Eomes-deficient mice show a greater reduction of splenic NK cells compared to T-bet-deficiency, and combined deletion of Eomes and T-bet results in a near total loss of immature and mature NK cells [37]. That Eomes and T-bet play both unique and redundant roles in NK cell development was further clarified by examination of the liver, which contains a distinct population of liver resident NK cells (also termed ILC1) defined by Eomes⁻ TRAIL⁺ DX5⁻ expression[37–39]. Initially, TRAIL⁺ DX5⁻ (Eomes⁻) NK cells were shown to be precursors to TRAIL⁻ DX5⁺ (Eomes⁺) NK cells [37]. However, a subsequent study using sorted NK cells from Eomes-GFP reporter mice demonstrated that Eomes⁻ and Eomes⁺ NK cells within the liver are stable populations [40]. Additional work is necessary to clarify whether certain time-dependent environmental cues during either neonatal or adult hematopoiesis may induce this conversion or maintains these separate lineages. Cross-regulation of T-bet and Eomes by other transcription factors may also influence their role during development. For example, Foxo1 negatively regulates late-stage NK cell maturation and IFN-γ production through T-bet repression [41]. The role of Eomes in the regulation of effector functions is more consistent than its role in development. Eomes deficiency does not appear to impact degranulation or cytokine production to a major degree. However, Eomes− NK cells primarily located in the liver appear to be a functionally distinct NK subset from Eomes+ NK cells. Indeed, the decreased perforin expression, increased granzyme B/C expression, and production of IL-2 by this Eomes− subset makes them more akin to NK T cells than to Eomes+ NK cells [37,40].

Several target genes of T-bet and Eomes have been identified, including IFN-γ, granzyme B, perforin, and Runx1 [36]. Additionally, T-bet promotes the expression of PRDM1, a transcription factor that is necessary for appropriate NK cell development and selective regulation of effector functions, such as augmentation of NK cell proliferation, but dispensable for cytokine production and cytotoxicity [42]. However, NK cells from PRDM1-deficient mice do not completely recapitulate the phenotype of T-bet^−/− mice, suggesting that additional T-bet regulated factors contribute to the developmental block. The direct transcriptional targets of Eomes in NK cells have not been characterized in depth, although there is evidence that it regulates perforin and granzyme B in CD8⁺ T cells [43].

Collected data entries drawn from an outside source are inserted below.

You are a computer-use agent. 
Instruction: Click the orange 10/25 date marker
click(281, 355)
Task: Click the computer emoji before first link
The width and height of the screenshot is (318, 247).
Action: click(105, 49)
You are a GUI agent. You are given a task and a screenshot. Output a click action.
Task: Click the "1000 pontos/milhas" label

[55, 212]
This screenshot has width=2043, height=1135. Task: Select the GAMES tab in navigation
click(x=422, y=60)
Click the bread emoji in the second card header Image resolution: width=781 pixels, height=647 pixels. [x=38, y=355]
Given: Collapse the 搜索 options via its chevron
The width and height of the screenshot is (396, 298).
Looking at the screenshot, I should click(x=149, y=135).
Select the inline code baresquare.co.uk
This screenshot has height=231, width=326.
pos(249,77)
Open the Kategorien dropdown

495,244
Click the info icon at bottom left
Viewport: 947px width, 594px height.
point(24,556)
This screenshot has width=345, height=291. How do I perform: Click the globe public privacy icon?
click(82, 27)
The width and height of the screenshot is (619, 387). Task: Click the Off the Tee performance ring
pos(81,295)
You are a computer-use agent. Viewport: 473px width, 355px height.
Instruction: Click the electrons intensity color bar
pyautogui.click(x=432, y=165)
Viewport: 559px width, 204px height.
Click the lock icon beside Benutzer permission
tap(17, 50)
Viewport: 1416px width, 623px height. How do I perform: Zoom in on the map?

T-bet has additionally been linked to the expression of the chemokine receptor sphingosine-1-phosphate receptor 5 (S1P₅) [44]. NK cells from a mouse with a point mutation in T-bet (Duane) were preferentially localized in the bone marrow and lymph nodes due to an inability to migrate towards the S1P gradient in the peripheral blood. Thus, in addition to its role in maturation, T-bet appears to have roles in regulating the selective expression of a chemokine receptor.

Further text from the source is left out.